A shallow trench was found in the center of the complex, containing animal bones, new and unused spearheads and other artifacts. Atop the trench was a mound about 30 inches high that contained similar ''offerings of bones, spearheads and other artifacts, Dr. Freeman said, alternating with layers of carefully arranged rosettes of earth.

''It was as if the builders had scooped earth into small cups or buckets about 4 inches across, and then inverted them on top of the mound,'' Dr. Freeman said yesterday in a telephone interview. ''One circle of earth was in the center, surrounded by six more circles, their edges just touching.''

The mound itself was plastered over with a clay shell, and above this was a horizontal limestone slab 71 inches long, 47 inches wide and 6 inches thick, Dr. Freeman said, adding that the slab weighed nearly a ton.

The sculpture, 14 inches tall, was placed on a smaller mound facing the cave entrance, he said. A natural vertical fissure of the rock was used to divide the stone face into two parts: on one side, the half-face of a man with a moustache and beard; on the other, the half-face of a carnivore, most likely a lion or a leopard, with muzzle, whiskers and a single pointed tooth.

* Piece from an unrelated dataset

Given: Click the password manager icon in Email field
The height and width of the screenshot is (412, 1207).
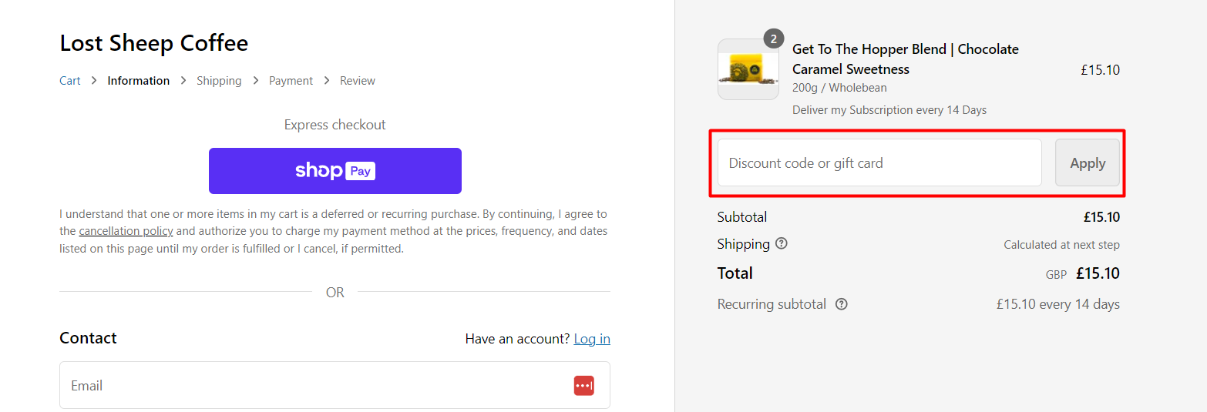Looking at the screenshot, I should 583,386.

The conclusion that the site is a religious sanctuary rests on several factors, Dr. Freeman said. Noting that a sanctuary is defined as a place where some kind of collective sacred behavior takes place, he said the collectivity was demonstrated by the large stone.

''Given the amount of work required to move the limestone slab, at least 10 to 15 individuals must have participated in building the sanctuary,'' he said. ''It was a group undertaking, and that suggests a shared system of group beliefs.''

Dr. Freeman conceded that ''there could be a lot of collectively built monuments one wouldn't call ritual, if you can explain them as having some kind of technical economic use,'' and noted that many arrangements of large stones, in Europe and elsewhere, were clearly designed for the observation of astronomical events.

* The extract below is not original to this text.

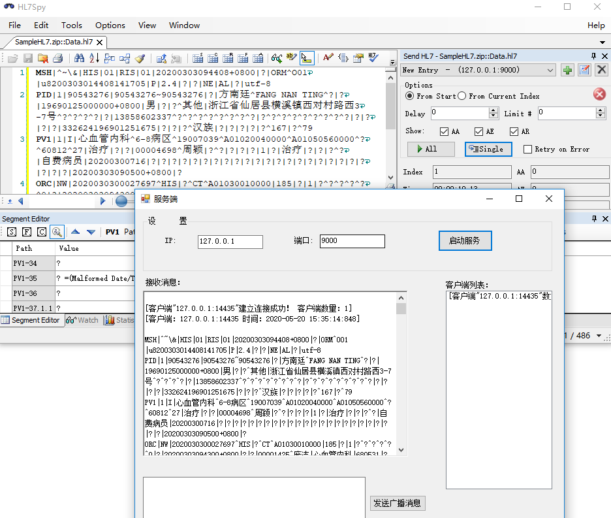The width and height of the screenshot is (611, 518).
Task: Click the 发送广播消息 button
Action: click(396, 503)
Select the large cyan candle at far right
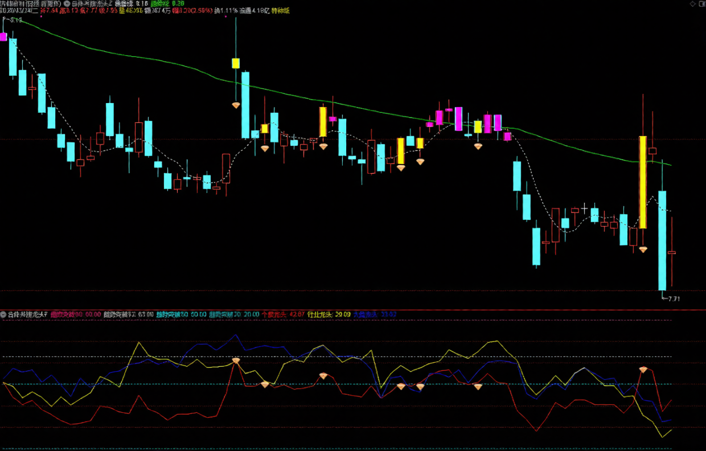 point(662,240)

''But El Juyo is not explicable in economic terms,'' Dr. Freeman said. ''There's a whole lot of effort going on, none of which is visible after the structure is built. It is not economic activity.

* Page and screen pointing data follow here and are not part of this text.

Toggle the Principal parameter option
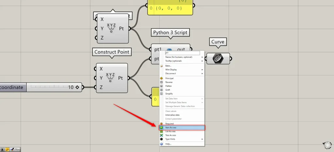[x=170, y=78]
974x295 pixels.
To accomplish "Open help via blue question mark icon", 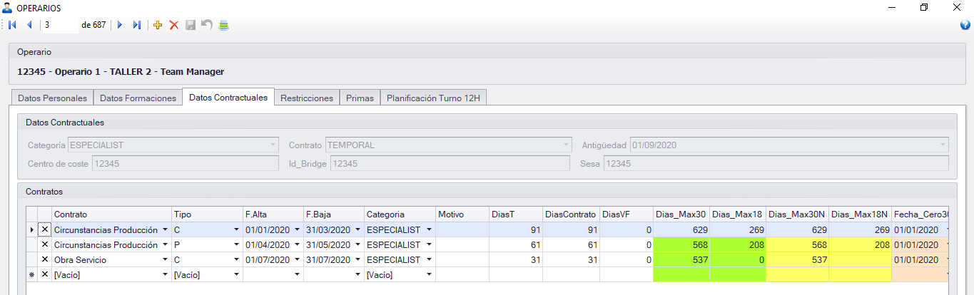I will coord(965,25).
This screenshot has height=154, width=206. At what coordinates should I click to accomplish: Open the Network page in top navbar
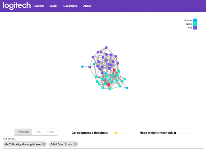[x=39, y=6]
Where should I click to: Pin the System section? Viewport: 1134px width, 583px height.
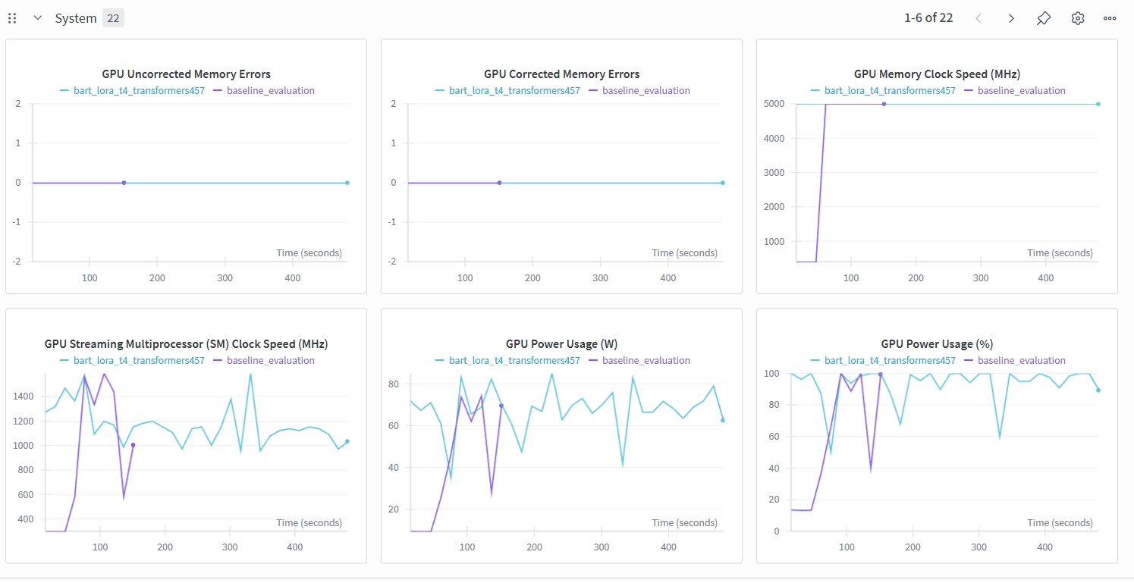[x=1044, y=18]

''A final element in the definition of a sanctuary would be that these activities have to be designed to influence a culturally postulated supernatural being,'' the anthropologist said. ''There is a figure here, the stone sculpture. At a distance it looks like a human face, but when you get closer you find that it's got two natures, the human and the animal.''

The divided face of the sculpture, Dr. Freeman suggests, might have been meant to ''represent an awareness among the group of the difference between what is animal and what is human, and at the same time a fusion of the savage, instinctive side of life with the human, more culturally ordered side.''

In the 32 years since the New York Times article was written, older religious sanctuaries have been identified and described at originsnet.org. The "one eyed face mask" portable rock art meme has been described in Lower and Middle Paleolithic contexts, and in the United States, and is not always associated with split human/animal depictions as is speculated to be the case here.

Pietro Gaietto illustration (http://www.museoorigini.it) of the interpreted human/animal characteristics of the stone face carving from El Juyo cave, near Santander, Spain.

Mark Jones find, Piney Point, Maryland, in context of many "one open, one eye shut" stone figures (left) compared to El Juyo stone face (right). Both faces have similar "nostril divots."